Tomada por uma onda incontrolável de impulsividade, caminhou até ele. Ofereceu uma bebida, e reparou o espanto que tomou conta do rapaz. Olhando agora, ele tinha no máximo uns 19 anos de idade, e com certeza não estava acostumado a meninas lhe pagando bebidas. Ela não era muito mais velha, mas naquele momento os 3 anos de diferença a faziam sentir extremamente adulta e dominadora.

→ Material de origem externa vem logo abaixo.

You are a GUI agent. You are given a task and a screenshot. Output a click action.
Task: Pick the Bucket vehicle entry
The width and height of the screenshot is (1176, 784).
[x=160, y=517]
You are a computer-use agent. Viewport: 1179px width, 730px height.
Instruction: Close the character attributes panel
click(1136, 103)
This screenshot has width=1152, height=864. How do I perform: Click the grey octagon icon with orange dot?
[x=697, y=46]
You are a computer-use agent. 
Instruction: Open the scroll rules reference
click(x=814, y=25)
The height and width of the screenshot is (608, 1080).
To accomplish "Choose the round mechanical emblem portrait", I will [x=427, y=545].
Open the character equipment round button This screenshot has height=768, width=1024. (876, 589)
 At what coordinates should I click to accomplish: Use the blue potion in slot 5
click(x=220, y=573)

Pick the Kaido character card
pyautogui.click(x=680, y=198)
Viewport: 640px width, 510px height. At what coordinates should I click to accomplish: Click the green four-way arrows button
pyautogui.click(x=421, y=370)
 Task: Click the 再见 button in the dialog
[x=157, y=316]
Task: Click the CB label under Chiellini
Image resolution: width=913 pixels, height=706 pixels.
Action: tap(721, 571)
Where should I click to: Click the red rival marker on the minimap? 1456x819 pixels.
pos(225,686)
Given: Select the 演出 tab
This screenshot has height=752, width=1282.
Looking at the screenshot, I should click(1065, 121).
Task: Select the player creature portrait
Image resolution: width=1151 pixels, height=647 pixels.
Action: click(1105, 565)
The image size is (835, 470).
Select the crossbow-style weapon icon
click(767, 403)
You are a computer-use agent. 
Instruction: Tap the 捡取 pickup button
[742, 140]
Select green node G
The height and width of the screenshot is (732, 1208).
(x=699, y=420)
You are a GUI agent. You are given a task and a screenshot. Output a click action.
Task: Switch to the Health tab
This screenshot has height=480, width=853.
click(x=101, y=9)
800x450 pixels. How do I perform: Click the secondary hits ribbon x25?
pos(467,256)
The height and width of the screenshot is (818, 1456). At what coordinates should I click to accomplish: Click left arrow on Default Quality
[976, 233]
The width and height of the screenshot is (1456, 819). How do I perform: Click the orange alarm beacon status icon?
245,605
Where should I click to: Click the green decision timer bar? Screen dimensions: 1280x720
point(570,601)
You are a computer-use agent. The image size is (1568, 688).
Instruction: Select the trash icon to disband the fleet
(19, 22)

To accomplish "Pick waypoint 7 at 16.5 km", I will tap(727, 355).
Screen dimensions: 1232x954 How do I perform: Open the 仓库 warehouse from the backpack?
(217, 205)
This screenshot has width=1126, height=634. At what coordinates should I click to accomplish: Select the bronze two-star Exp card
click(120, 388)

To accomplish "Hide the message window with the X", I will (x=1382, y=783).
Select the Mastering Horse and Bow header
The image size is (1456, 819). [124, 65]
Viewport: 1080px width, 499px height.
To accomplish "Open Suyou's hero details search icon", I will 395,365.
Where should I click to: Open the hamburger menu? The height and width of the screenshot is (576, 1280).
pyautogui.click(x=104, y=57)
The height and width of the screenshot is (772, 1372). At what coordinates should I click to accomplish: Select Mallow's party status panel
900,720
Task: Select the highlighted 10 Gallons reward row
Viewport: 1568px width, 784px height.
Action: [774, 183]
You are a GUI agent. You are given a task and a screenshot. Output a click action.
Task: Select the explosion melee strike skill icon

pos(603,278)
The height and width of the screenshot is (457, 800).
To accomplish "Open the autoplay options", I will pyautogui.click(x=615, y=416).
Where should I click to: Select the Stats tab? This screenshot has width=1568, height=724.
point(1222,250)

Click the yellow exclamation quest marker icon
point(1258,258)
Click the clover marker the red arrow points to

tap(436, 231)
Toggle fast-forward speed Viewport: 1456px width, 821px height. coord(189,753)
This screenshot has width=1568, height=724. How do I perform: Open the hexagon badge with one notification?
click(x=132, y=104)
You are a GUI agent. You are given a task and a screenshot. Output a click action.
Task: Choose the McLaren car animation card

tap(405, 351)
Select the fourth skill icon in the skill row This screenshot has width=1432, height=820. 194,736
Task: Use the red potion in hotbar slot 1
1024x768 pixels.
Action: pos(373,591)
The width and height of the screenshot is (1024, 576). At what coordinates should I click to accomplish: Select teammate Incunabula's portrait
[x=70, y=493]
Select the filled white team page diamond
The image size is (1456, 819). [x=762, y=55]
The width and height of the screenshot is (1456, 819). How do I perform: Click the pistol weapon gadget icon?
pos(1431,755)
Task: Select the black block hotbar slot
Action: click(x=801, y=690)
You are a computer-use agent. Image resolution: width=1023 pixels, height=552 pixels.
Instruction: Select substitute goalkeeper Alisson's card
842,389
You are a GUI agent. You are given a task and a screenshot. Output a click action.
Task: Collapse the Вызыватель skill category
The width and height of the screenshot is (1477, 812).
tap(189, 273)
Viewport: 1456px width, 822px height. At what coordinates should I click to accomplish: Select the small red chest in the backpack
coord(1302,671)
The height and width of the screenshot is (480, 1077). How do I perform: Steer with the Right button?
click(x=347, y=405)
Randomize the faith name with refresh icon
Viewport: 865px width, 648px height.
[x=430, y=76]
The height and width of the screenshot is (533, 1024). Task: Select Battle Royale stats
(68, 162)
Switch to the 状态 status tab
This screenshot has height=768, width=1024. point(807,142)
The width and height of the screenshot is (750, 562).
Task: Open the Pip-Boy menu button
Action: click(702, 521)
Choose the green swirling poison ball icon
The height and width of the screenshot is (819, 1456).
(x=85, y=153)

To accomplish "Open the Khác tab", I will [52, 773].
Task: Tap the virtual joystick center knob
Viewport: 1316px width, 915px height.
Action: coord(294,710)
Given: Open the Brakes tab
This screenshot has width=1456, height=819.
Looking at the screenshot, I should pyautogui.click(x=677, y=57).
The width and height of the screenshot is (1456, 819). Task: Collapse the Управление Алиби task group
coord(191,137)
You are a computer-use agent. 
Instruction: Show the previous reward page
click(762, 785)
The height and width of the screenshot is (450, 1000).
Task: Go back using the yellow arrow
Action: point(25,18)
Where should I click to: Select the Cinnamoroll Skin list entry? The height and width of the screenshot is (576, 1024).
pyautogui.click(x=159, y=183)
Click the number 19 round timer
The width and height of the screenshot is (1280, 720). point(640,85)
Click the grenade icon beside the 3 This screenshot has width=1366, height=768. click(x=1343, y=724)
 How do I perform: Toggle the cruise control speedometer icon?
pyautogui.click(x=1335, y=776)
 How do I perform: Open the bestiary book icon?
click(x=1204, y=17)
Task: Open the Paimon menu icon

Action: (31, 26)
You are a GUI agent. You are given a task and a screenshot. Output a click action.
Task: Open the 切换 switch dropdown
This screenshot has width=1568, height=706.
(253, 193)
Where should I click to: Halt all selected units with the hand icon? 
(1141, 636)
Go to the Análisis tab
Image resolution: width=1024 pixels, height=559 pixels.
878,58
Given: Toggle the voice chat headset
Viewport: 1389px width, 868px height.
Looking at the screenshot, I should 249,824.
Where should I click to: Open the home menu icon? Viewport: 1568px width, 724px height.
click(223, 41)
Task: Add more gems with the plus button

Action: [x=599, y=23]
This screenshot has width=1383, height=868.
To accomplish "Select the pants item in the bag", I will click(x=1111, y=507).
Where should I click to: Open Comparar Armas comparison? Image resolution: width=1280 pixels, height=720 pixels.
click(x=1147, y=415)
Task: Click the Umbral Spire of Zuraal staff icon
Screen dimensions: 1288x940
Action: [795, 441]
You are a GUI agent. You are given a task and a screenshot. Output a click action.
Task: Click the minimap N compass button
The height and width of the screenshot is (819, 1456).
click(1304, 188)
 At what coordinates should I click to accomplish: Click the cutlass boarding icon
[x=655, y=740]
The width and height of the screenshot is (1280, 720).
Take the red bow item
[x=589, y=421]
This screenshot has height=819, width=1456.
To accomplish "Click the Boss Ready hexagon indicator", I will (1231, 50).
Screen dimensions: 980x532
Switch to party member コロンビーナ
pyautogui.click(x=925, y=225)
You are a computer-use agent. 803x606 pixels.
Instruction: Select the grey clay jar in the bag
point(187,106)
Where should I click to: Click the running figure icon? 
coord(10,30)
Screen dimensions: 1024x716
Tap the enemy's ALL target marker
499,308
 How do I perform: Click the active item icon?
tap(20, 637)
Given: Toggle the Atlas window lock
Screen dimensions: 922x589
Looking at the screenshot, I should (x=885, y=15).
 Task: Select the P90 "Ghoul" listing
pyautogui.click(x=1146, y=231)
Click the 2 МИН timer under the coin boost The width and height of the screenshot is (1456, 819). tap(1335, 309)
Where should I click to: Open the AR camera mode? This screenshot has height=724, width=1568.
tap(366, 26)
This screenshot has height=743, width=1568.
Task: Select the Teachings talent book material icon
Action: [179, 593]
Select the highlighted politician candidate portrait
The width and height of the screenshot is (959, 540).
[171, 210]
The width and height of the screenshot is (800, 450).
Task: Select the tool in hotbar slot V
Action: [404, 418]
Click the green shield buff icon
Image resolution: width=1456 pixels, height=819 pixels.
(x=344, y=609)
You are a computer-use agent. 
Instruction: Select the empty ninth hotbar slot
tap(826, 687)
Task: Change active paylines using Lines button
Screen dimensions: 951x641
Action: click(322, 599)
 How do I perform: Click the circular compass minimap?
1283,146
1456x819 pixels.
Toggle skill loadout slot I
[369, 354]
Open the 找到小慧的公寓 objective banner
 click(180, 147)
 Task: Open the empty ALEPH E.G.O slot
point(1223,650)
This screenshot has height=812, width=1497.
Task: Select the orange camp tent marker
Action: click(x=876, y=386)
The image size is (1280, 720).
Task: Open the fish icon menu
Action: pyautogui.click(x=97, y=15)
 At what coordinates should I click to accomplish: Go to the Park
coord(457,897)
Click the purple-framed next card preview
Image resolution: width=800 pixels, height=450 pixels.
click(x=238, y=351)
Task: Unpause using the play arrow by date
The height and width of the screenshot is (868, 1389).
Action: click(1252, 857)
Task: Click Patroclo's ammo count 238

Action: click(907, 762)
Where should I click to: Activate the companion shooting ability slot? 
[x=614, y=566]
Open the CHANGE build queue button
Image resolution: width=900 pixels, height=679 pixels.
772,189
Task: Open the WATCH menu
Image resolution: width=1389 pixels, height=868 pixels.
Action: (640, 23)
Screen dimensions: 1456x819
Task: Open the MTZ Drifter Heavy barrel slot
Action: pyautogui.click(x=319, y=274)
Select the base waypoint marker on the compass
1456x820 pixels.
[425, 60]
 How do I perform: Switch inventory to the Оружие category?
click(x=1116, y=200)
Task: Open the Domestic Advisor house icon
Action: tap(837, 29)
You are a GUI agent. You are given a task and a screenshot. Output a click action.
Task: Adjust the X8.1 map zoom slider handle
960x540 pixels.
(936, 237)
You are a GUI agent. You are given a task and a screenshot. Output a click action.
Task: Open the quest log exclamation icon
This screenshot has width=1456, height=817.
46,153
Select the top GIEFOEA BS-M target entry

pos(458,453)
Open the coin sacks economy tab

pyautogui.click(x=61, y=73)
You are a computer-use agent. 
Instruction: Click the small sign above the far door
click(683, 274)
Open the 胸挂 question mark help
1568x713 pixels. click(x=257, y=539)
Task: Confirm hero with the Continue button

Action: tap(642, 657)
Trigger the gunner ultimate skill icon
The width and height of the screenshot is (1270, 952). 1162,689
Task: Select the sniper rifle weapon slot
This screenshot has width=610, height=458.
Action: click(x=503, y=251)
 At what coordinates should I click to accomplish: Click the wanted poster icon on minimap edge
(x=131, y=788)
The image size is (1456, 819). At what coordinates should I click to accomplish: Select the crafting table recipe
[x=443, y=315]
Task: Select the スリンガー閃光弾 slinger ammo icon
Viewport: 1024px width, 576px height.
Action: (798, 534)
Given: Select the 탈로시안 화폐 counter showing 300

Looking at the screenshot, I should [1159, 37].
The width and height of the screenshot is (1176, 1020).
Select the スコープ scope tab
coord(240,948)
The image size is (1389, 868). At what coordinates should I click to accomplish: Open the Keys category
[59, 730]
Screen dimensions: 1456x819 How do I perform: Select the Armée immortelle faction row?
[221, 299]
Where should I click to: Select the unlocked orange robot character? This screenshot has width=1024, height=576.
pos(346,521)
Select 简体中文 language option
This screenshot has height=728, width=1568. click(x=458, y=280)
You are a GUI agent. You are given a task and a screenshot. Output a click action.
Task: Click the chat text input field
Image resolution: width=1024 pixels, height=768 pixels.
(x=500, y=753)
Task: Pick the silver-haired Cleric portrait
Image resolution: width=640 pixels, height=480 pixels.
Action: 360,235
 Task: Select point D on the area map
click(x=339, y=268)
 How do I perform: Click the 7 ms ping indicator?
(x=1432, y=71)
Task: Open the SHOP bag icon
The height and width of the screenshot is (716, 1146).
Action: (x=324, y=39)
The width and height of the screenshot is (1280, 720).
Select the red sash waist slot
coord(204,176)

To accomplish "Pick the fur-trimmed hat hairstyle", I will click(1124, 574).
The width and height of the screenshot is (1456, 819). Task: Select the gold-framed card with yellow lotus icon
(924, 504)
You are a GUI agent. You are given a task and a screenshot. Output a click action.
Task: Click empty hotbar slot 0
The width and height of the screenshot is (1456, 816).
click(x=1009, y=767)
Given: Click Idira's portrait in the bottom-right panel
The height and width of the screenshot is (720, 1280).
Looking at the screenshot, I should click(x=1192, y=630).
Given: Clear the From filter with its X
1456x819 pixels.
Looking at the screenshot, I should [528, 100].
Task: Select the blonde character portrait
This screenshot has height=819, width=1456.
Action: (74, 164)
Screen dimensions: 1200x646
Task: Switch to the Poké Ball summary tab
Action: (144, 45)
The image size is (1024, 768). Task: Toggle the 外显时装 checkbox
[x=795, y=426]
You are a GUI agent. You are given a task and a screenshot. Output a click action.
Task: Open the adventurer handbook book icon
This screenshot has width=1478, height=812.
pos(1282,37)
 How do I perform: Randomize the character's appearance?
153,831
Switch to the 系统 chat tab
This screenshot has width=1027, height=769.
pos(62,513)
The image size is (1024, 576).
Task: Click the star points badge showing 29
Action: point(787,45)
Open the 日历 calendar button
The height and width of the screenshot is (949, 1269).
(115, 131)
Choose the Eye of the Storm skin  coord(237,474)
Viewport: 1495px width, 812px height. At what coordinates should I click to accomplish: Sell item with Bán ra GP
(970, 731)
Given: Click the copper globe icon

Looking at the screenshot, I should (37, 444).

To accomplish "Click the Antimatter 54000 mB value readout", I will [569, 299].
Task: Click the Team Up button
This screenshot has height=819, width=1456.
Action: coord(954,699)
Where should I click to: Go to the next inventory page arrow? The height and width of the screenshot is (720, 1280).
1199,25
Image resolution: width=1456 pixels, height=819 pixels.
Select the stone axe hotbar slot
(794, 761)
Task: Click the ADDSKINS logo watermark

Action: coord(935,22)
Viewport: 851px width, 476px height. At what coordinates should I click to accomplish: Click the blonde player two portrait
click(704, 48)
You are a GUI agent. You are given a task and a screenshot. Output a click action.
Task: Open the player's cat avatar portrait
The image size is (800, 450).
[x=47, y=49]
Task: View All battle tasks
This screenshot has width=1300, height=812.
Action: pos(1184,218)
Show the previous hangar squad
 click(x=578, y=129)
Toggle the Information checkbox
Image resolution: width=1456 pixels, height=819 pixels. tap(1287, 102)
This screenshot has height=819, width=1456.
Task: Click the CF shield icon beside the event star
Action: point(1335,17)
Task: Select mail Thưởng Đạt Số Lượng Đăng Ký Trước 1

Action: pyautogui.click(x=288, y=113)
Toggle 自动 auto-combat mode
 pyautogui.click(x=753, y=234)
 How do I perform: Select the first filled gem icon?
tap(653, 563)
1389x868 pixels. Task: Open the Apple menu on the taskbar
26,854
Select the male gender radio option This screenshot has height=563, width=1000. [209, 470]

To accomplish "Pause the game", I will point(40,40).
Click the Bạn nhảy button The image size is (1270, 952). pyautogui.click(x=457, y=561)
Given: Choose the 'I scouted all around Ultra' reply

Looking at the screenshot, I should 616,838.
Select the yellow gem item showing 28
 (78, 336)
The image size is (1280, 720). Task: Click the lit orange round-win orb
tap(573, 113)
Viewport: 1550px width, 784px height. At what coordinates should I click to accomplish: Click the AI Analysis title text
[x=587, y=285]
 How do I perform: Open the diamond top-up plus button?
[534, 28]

O moço aceitou, sentindo-se impossibilitado de negar qualquer coisa aquela figura felina parada a sua frente. Beberam 1, 2, 10 cervejas. Ele esqueceu-se dos amigos com os quais havia ido ao bar e só tinha olhos pra ela. Era um menino, 18 anos apenas. Assim ela pensou, do auge de seus 21. Era um menino pelo qual ela nutria agora um desejo intenso de entrega, de total e completa entrega.
Saíram dali. Havia algo de insano naquela noite. Algo que chamava pra baixo, sempre para baixo. E eles caíram.

Havia algo de impróprio naquela noite de sexo. Algo que pedia pra parar, qualquer coisa de loucura, de insensatez. Ainda que a vida clamasse por um fim àquilo tudo, continuaram. Da maneira mais sórdida e, por mais estranho que possa parecer, mais pura, deixaram-se levar.